• _Task statement_
Return, word for word, every line starting at the line with "You are a computer-use" and ending at the final line of the entries; skip the pictures.

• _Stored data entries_
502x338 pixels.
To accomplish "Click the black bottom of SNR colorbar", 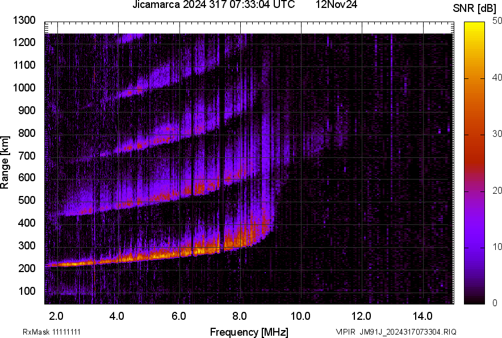I will [474, 301].
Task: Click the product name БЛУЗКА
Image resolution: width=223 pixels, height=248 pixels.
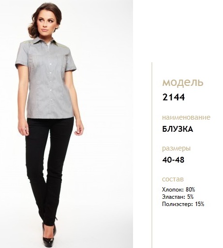Action: [178, 129]
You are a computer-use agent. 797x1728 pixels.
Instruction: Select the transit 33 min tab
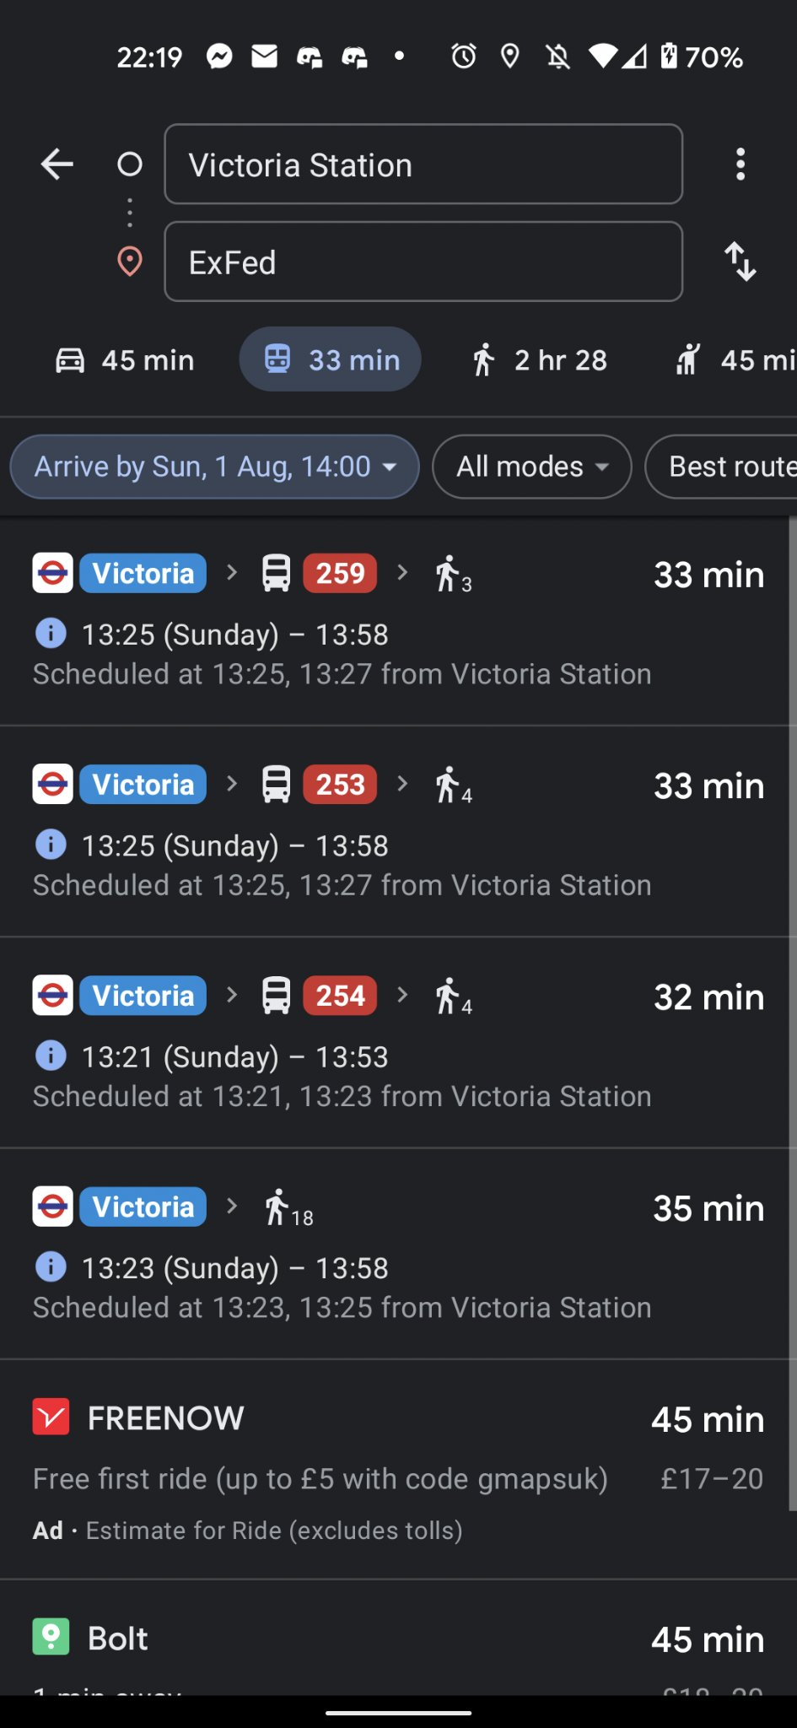(x=331, y=359)
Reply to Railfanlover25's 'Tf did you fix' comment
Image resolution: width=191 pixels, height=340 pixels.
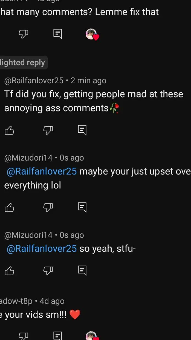pos(82,130)
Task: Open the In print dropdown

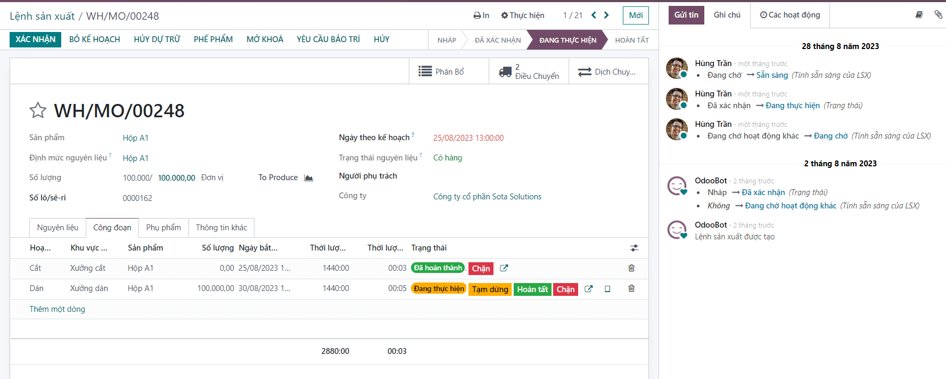Action: (481, 15)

• _Answer_
You are a computer-use agent. 797x1728 pixels.
Instruction: Select the transit 33 min tab
(x=331, y=359)
Reply to Railfanlover25's 'Tf did you fix' comment
Image resolution: width=191 pixels, height=340 pixels.
pos(82,130)
Task: Open the In print dropdown

Action: (481, 15)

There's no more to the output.